:: Task to complete ::
Please start at the line that has "At what coordinates" and stop after the line that has "pos(210,205)", then reproduce those lines with their requests, multiplying every coordinate in the answers by 0.95 and rounding to whole numbers, halves up. Give only these lines.

:: Provided data ::
#####
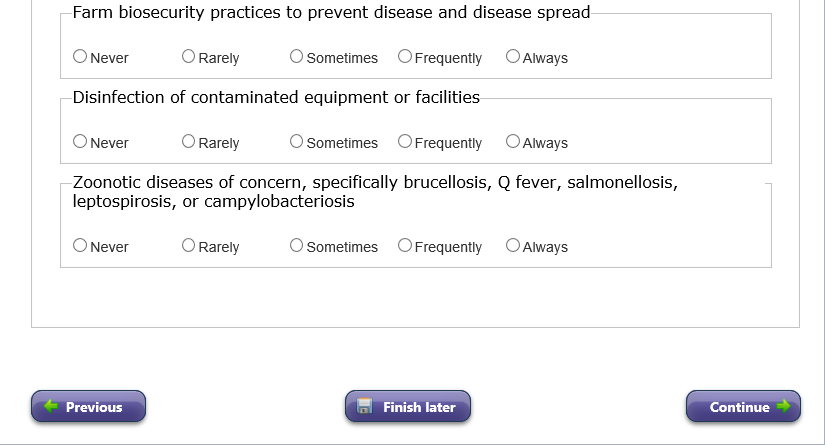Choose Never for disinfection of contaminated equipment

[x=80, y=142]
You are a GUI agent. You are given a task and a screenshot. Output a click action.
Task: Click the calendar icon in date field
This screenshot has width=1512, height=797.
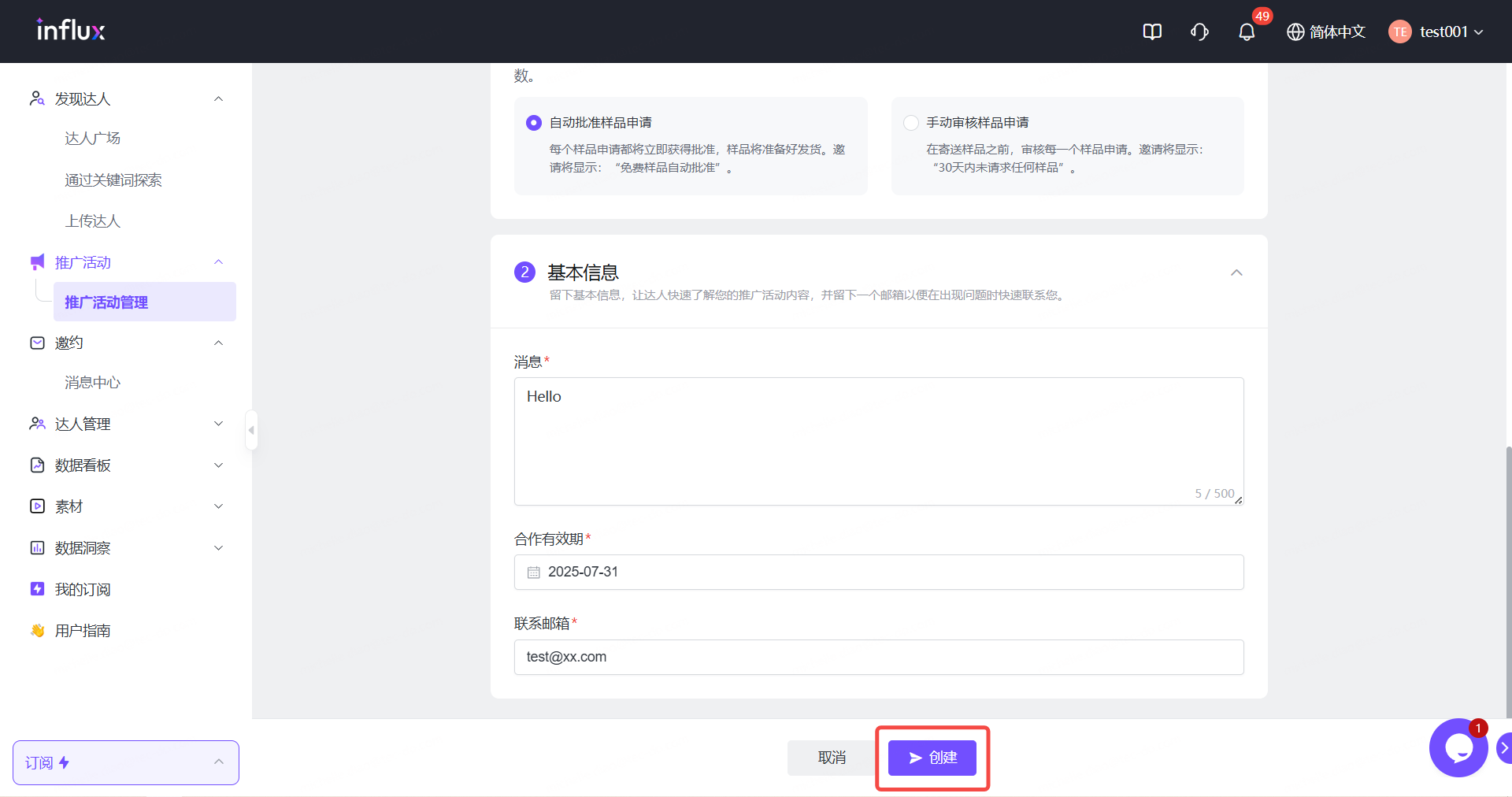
#####
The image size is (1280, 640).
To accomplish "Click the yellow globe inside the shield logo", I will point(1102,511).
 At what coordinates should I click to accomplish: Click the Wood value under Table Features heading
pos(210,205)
#####
:: Worked answer ::
 At what coordinates should I click to accomplish: Click the Wood value under Table Features heading
pos(200,195)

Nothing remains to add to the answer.